El silencio nocturno cayó sobre él. El sillón de Celestine estaba vacío. Su libro y tetera favoritos quedaron en la mesa.

"¿Cómo pudieron olvidarlos?", pensó. "¡Mamá siempre lleva un juego de té y ese libro cada vez que sale de viaje! Todos lo saben... alguien tiene que llevárselos".

El artista se encontró de pie en la galería, sus ojos vacíos. Un ave piaba en la lejanía. Los árboles susurraban en el jardín.

La brisa nocturna enfriaba su rostro húmedo. Mas no alcanzaba a secar las lágrimas que manaban una tras otra.

Sus hombros temblaron ante una nueva oleada de sollozos. Un murmullo le hizo girar el rostro.

Se perdió en esos ojos de miel. Los mismos que habían necesitado su abrazo en un ascensor hacía... ¿un mes? ¿Dos meses? Qué ironía que ahora la víctima de su propio abismo fuera él.

Ella tomó el rostro masculino entre sus manos y murmuró algo que él fue incapaz de entender a través del zumbido en sus oídos. En un impulso, la joven lo rodeó con sus brazos y descansó la frente contra su hombro.

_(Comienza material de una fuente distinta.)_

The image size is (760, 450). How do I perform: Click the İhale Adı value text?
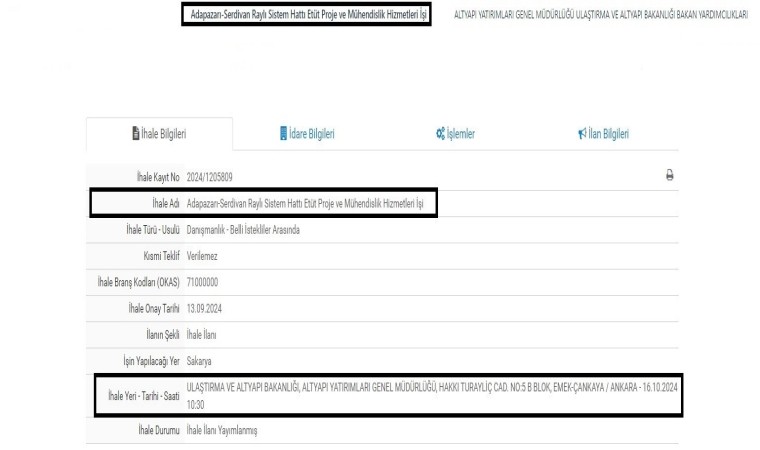312,204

Valentín solo pudo aferrarse a ella con todas sus fuerzas. Cerrar los ojos no impidió que el llanto fluyera. La muchacha poseía una paz que Valentín apenas conseguía absorber.

Estaba roto. Había perdido el tesoro más hermoso que la vida le regaló, aquel ser que juró estar siempre a su lado. La persona que lo amó de la forma más pura y eterna que podría existir.

Su universo perdió todo su color, y no tenía idea de cómo recuperarlo.

¿Por qué un corazón hecho pedazos podía seguir latiendo?